Task statement
Reproduce the part of the Sotheby's Shanghai article that starts at the words "The region continues" and ends after "based from Europe.", keeping every word and mark unchanged.

Text section
Sotheby’s Shanghai Space Opens, Along with New Digital Initiatives Allowing Chinese Buyers to Shop Around the Clock


Sotheby’s has inaugurated its new space in Shanghai as the house continues to actively expand its reach across the region. The opening of the physical site comes with the launch of online initiatives in mainland China that have an eye on a young generation of affluent buyers.

Officially known as Shanghai Sotheby’s Space, the venue adjacent to the Suzhou River opened Thursday, May 18, with a ribbon-cutting ceremony. The event coincides with the house’s celebration of its 50th anniversary this year in Asia. Spanning more than 20,000 square feet, the location will serve as a showroom and exhibition space of artworks and luxury items featured in the house’s global auction calendar and its Buy Now online sales platform, which is also making its debut in mainland China, allowing buyers to buy 24 hours a day, seven days a week throughout the year. The venue will also be home to a variety of programs such as talks and workshops, which are expected to take place in the foreseeable future.

“Sotheby’s Shanghai will become the meeting-point for collectors and art lovers across different communities in mainland China,” Jean Qian, managing director of Sotheby’s China, said in a statement. “Through a diverse offering of arts and cultural activities both in-person and online, we hope to bring a broader and more in-depth collecting experience that will drive long-term development across the wider art market in China and Asia alike.” The house has been making ambitious expansion plans across Asia, including recent appointments in South Korea and Thailand, and a new headquarters in Hong Kong in the making.

Sotheby's Shanghai

Shanghai Sotheby’s Space. Courtesy of Sotheby’s.

The region continues to play an increasingly bigger role in the global market. Data from Sotheby’s suggests that Asian collectors account for 32 percent of bidders who have placed bids for artworks valued at $1 million or more between 2018 and 2022, just slightly less than those from North America’s 34 percent, which is the world’s biggest collector base, and outnumbering the 29 percent based from Europe.

Asian bidders are the most active when it comes to Chinese traditional paintings and works of art, Sotheby’s said, adding that the recent Hong Kong sales of Chinese art saw the biggest number of mainland Chinese bidders in three years. Asian bidders also account for 18 percent in the contemporary market and 17 percent in the Impressionist and modern market during 2018 to 2022, the house noted.

Records
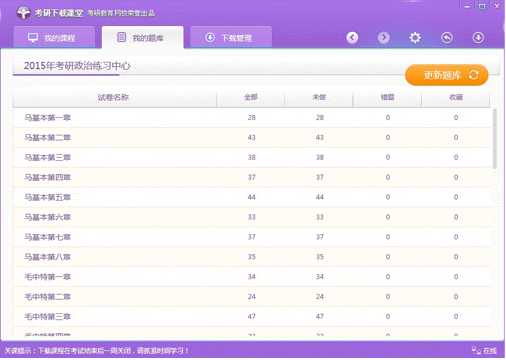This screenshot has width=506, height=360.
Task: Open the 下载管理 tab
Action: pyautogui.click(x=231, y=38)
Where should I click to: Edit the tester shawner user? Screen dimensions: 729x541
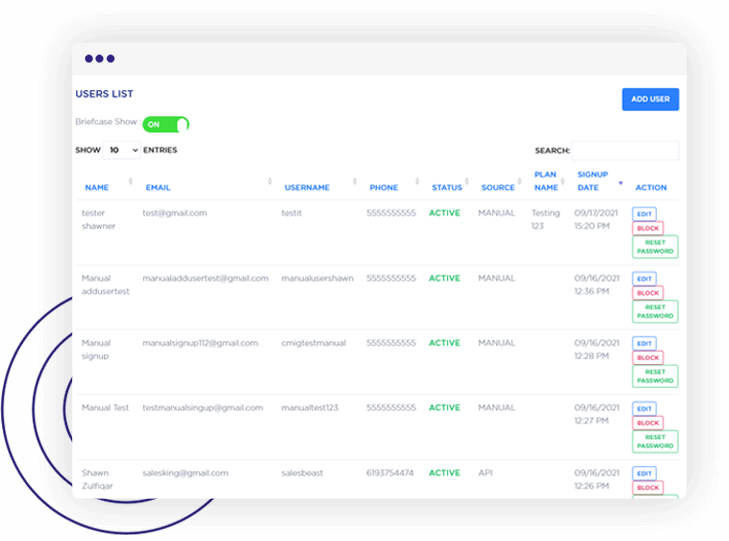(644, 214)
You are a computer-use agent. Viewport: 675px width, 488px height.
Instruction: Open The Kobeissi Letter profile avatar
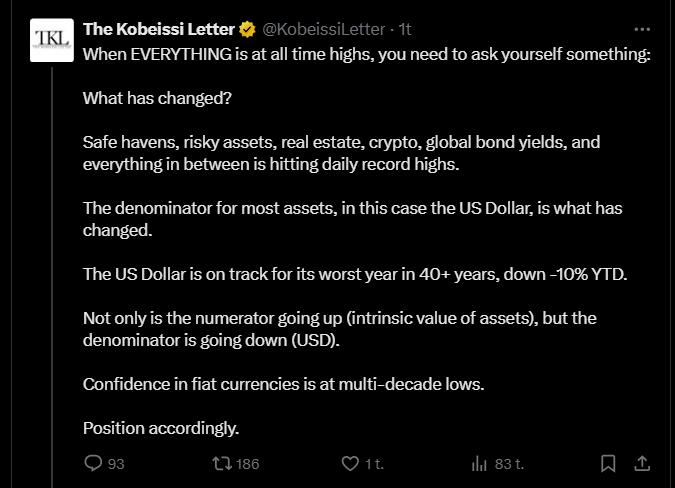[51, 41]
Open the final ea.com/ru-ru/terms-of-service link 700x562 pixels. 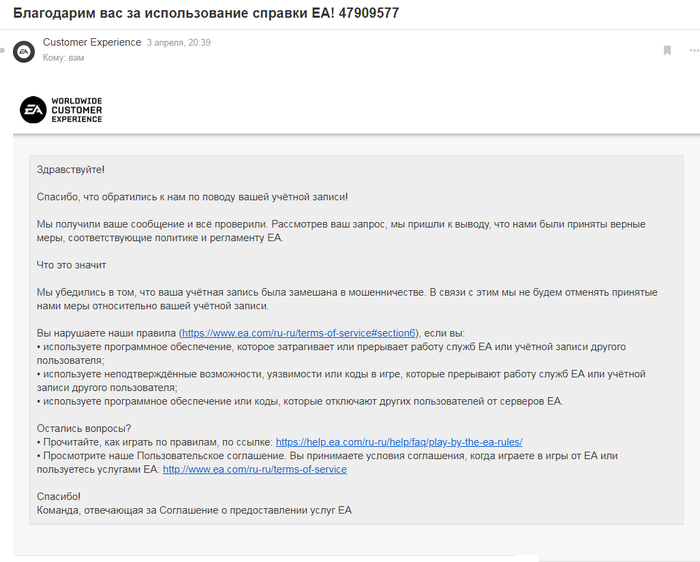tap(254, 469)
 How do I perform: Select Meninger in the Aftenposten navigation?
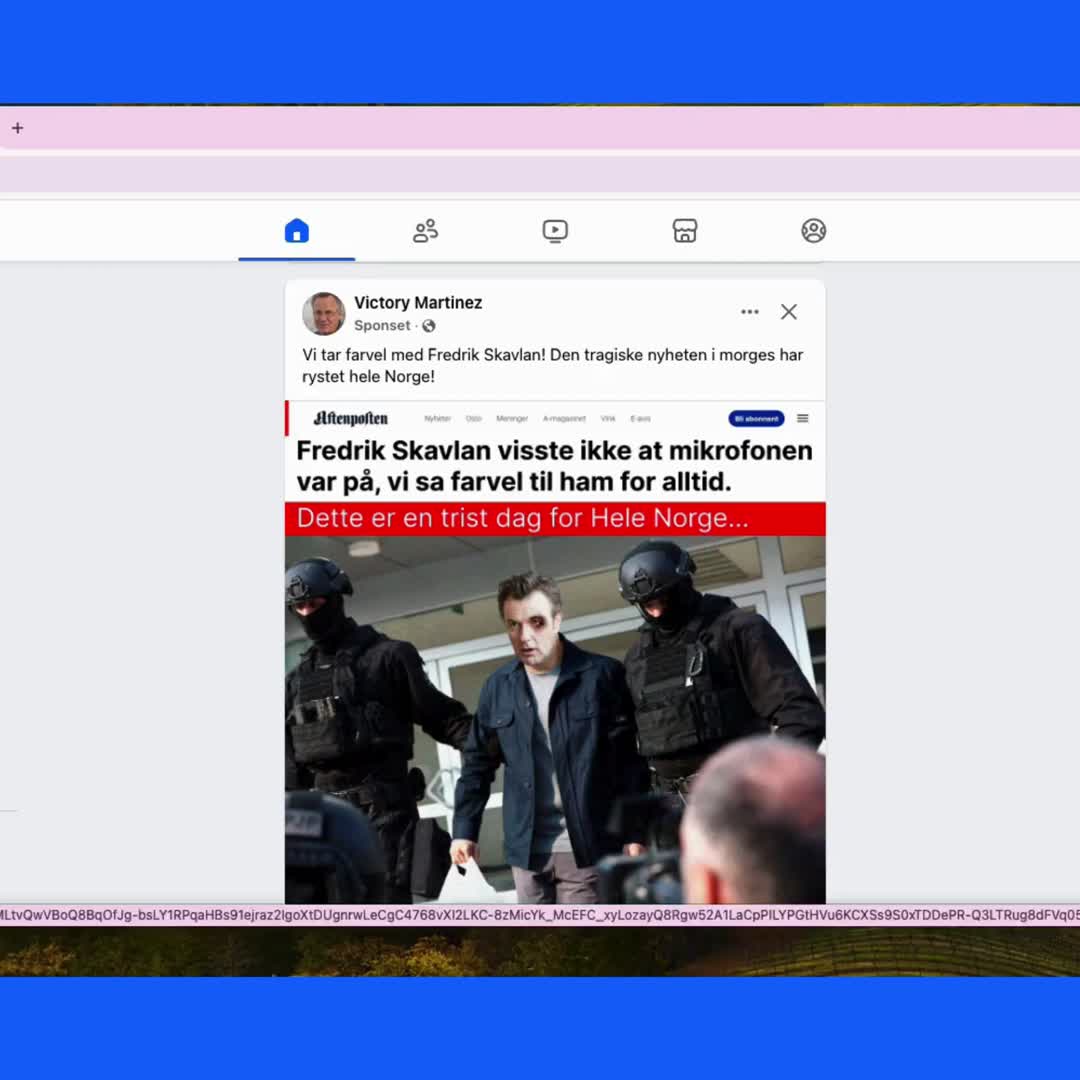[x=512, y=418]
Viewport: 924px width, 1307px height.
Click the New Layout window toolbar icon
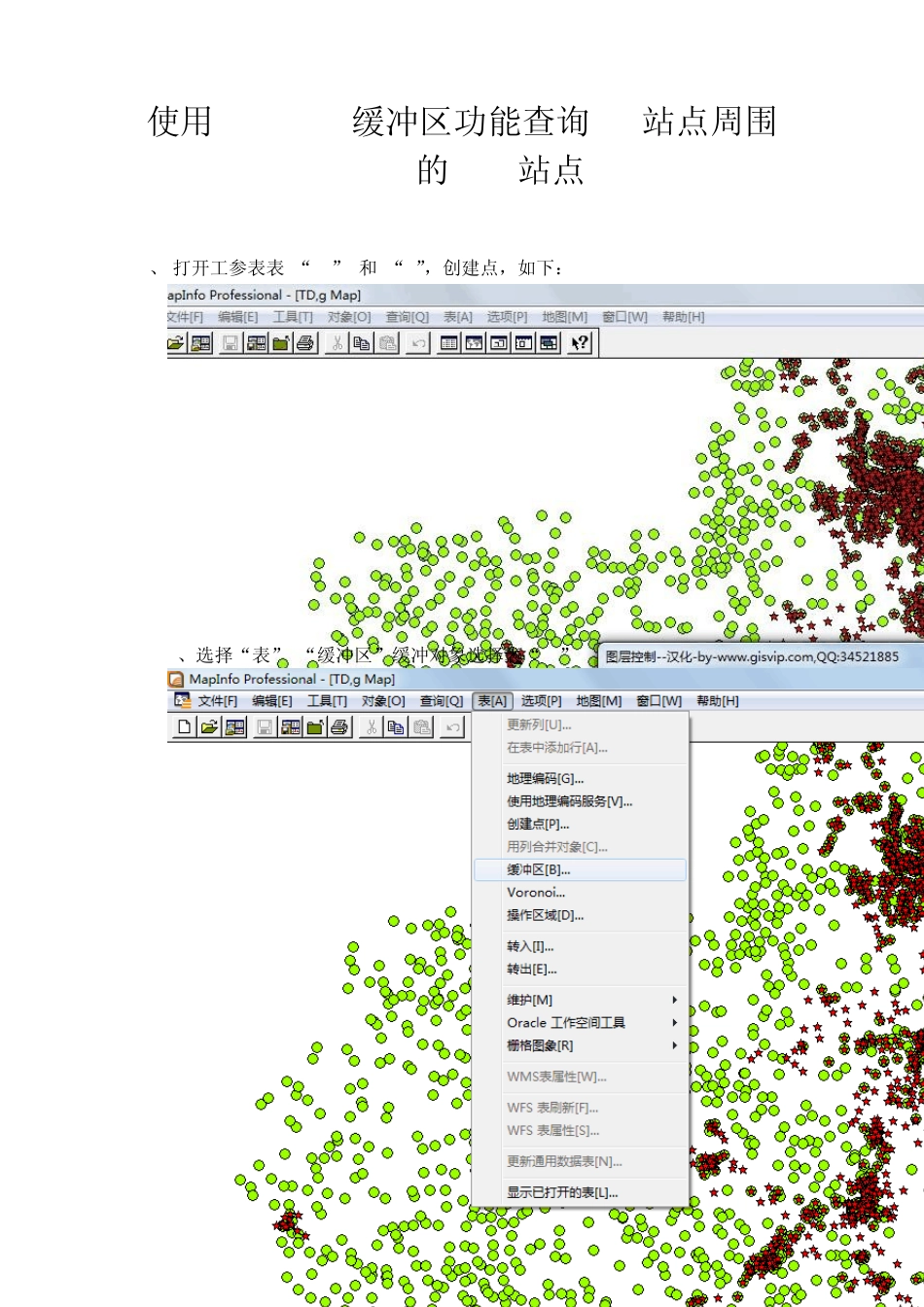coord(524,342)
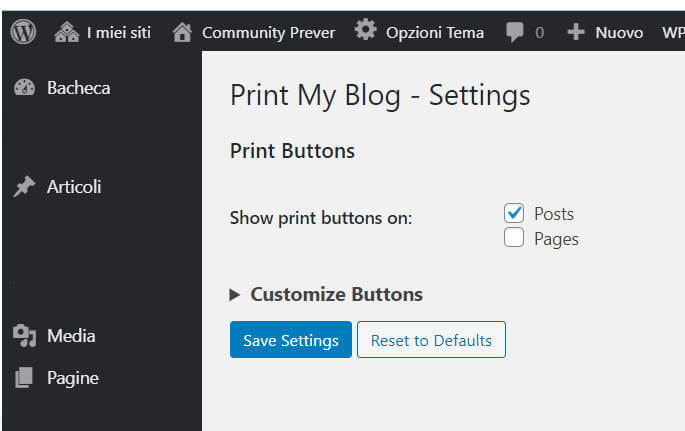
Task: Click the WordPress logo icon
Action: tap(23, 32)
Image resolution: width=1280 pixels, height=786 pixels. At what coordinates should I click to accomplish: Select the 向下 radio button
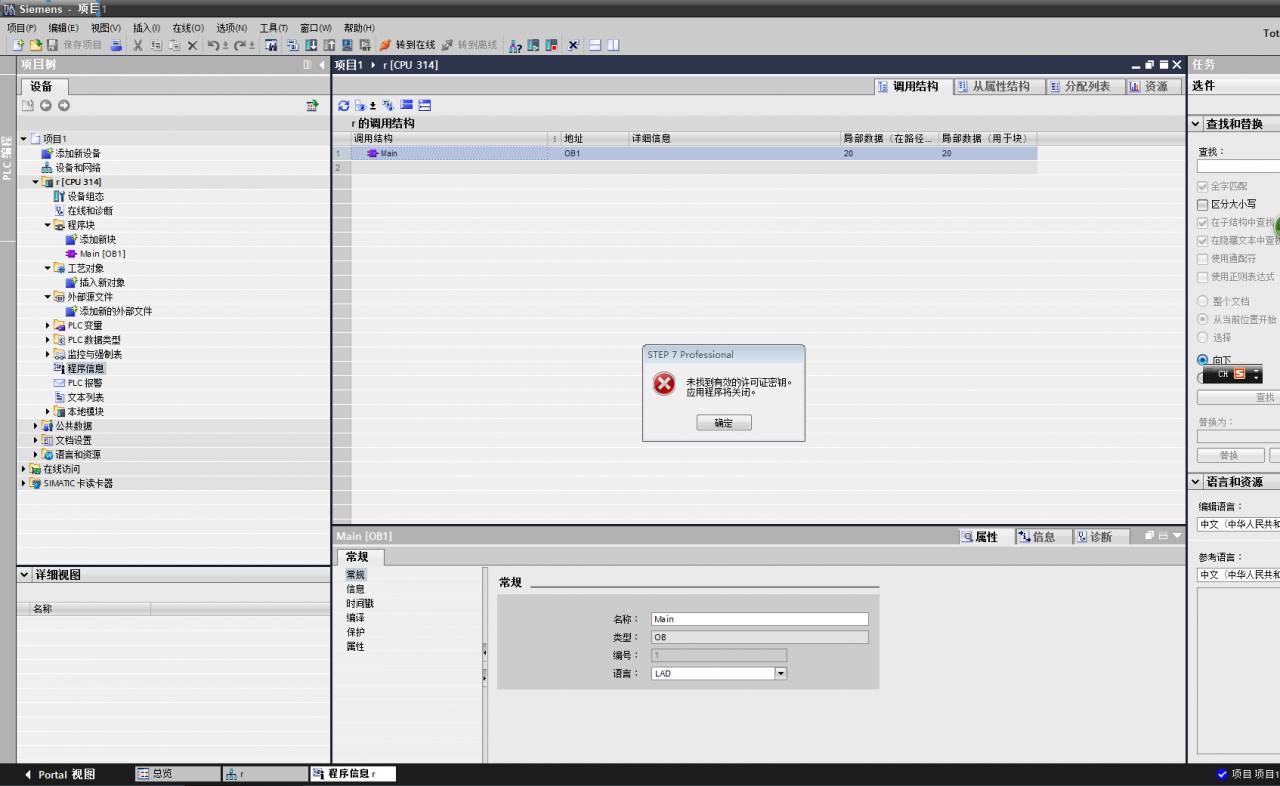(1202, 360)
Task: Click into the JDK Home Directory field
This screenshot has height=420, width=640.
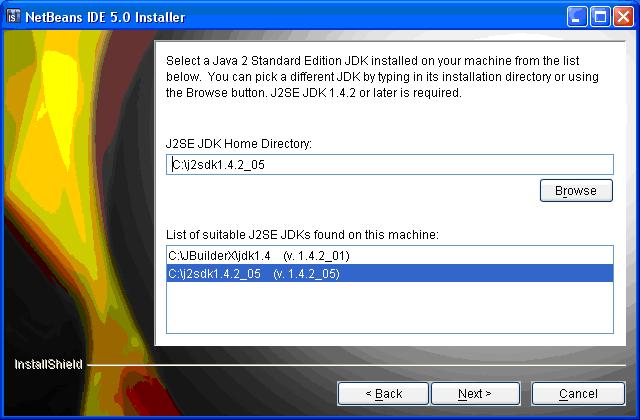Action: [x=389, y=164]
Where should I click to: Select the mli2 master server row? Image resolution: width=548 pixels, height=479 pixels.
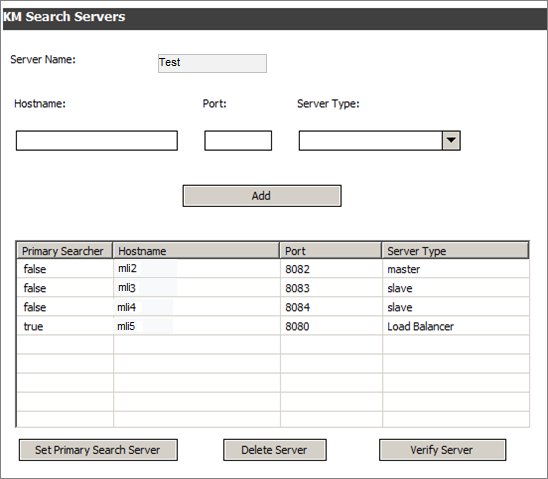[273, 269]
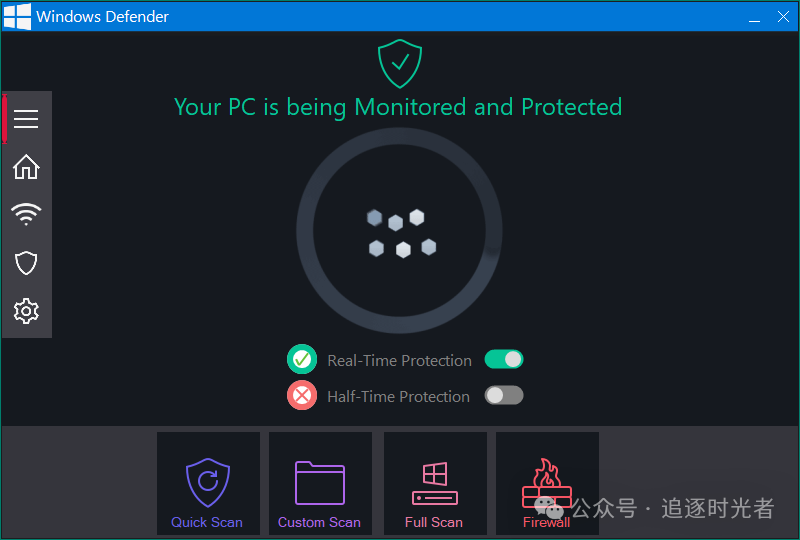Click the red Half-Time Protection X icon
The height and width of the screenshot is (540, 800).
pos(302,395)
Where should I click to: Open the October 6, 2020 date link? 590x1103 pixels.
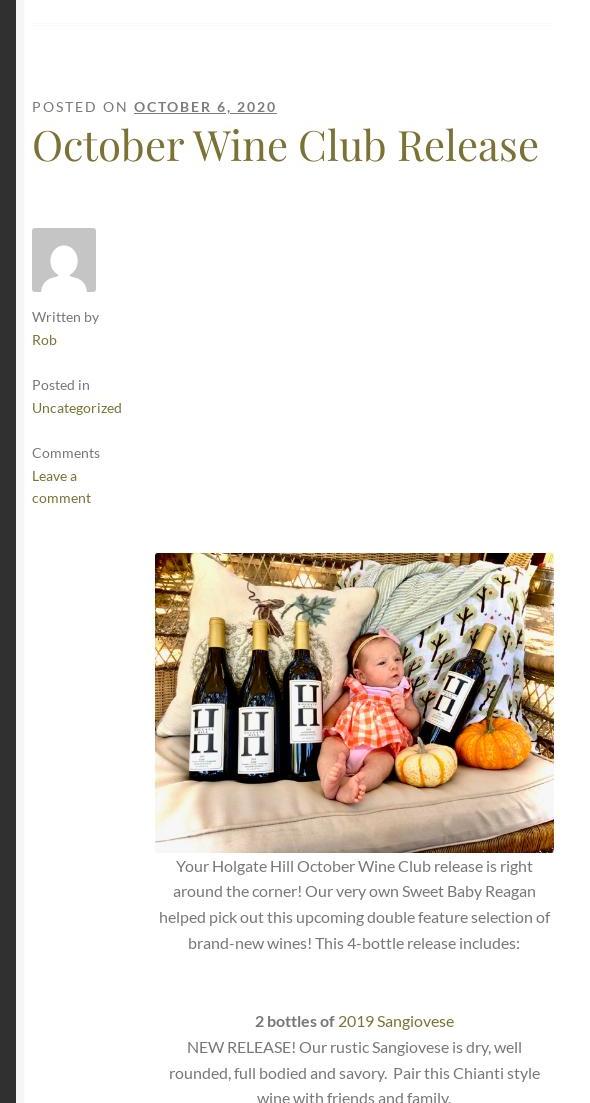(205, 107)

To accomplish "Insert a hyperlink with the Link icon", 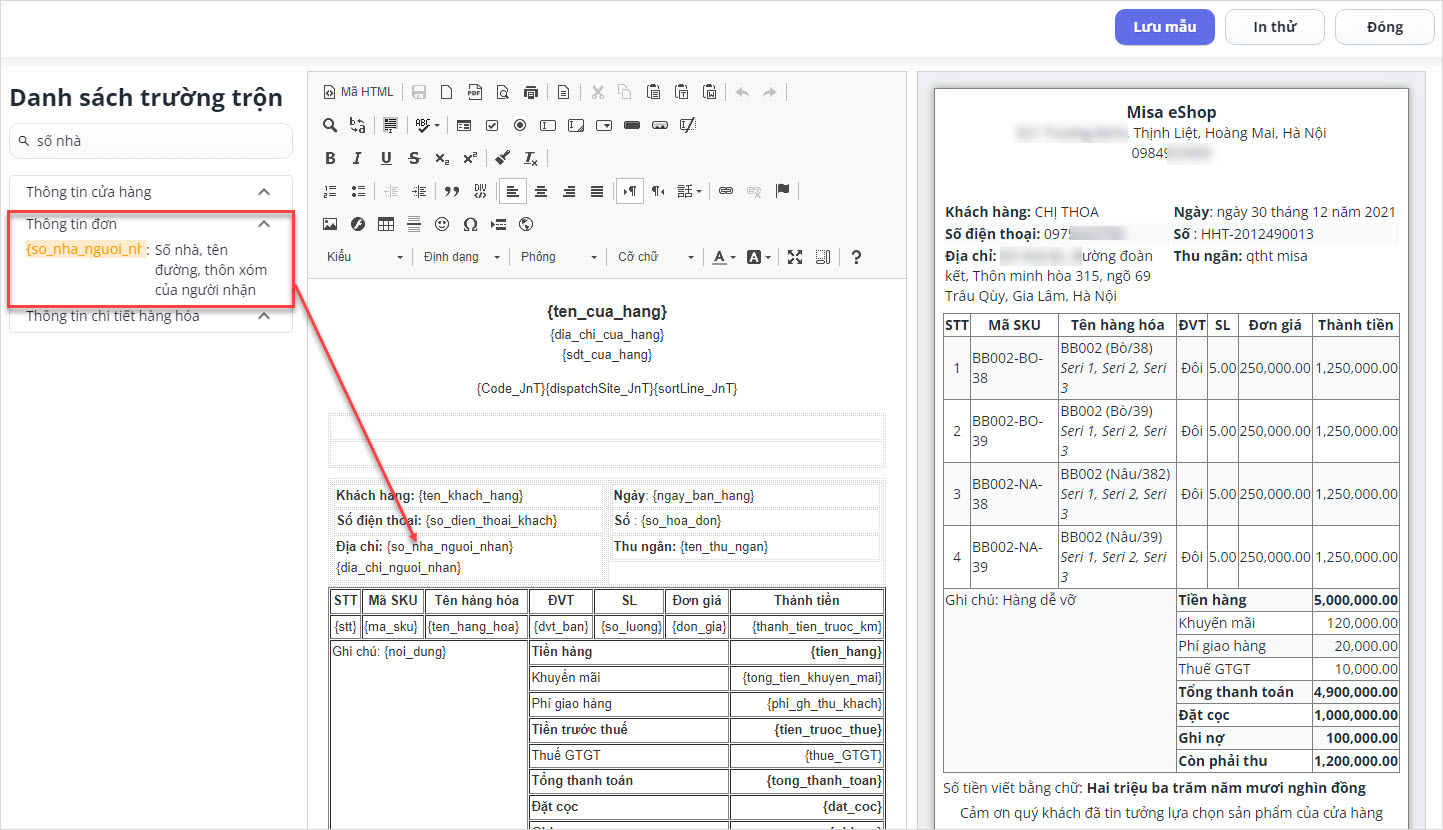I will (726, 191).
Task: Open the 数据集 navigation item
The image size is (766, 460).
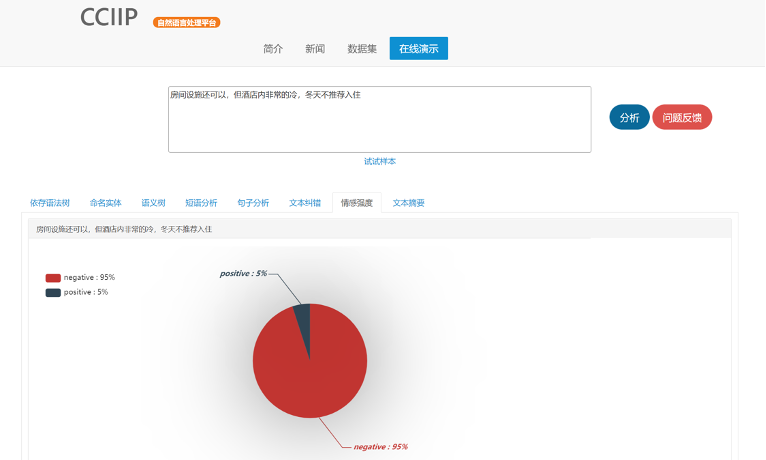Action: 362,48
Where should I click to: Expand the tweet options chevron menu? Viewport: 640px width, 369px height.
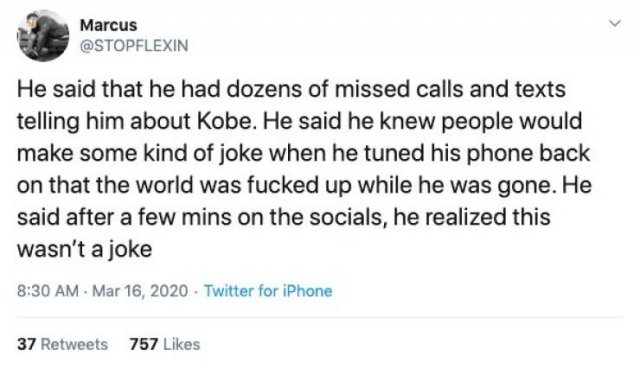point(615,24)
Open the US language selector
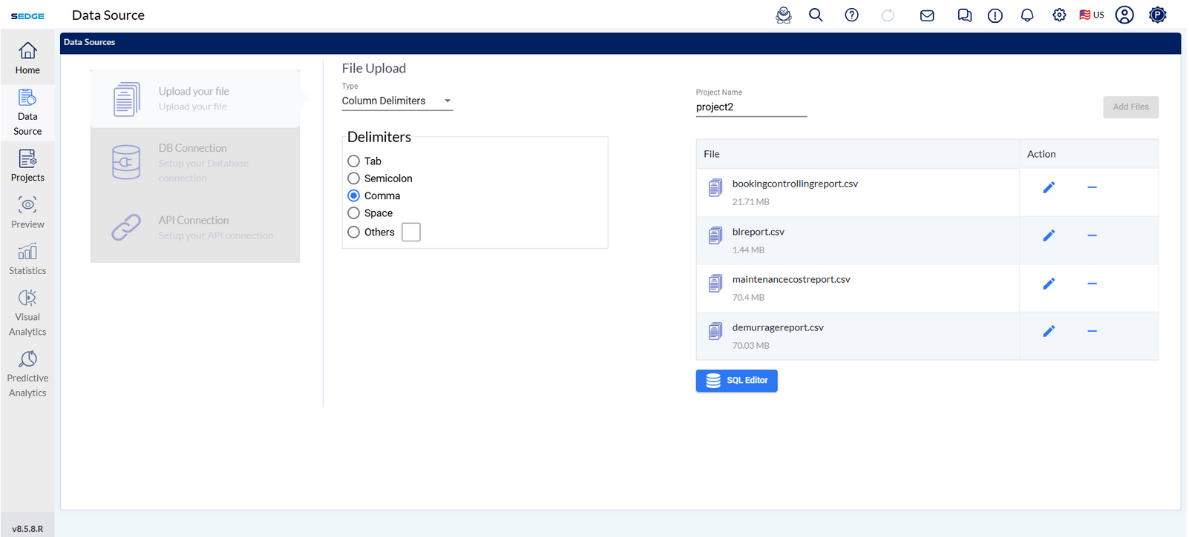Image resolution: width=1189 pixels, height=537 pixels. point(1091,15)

Result
The region continues to play an increasingly bigger role in the global market. Data from Sotheby’s suggests that Asian collectors account for 32 percent of bidders who have placed bids for artworks valued at $1 million or more between 2018 and 2022, just slightly less than those from North America’s 34 percent, which is the world’s biggest collector base, and outnumbering the 29 percent based from Europe.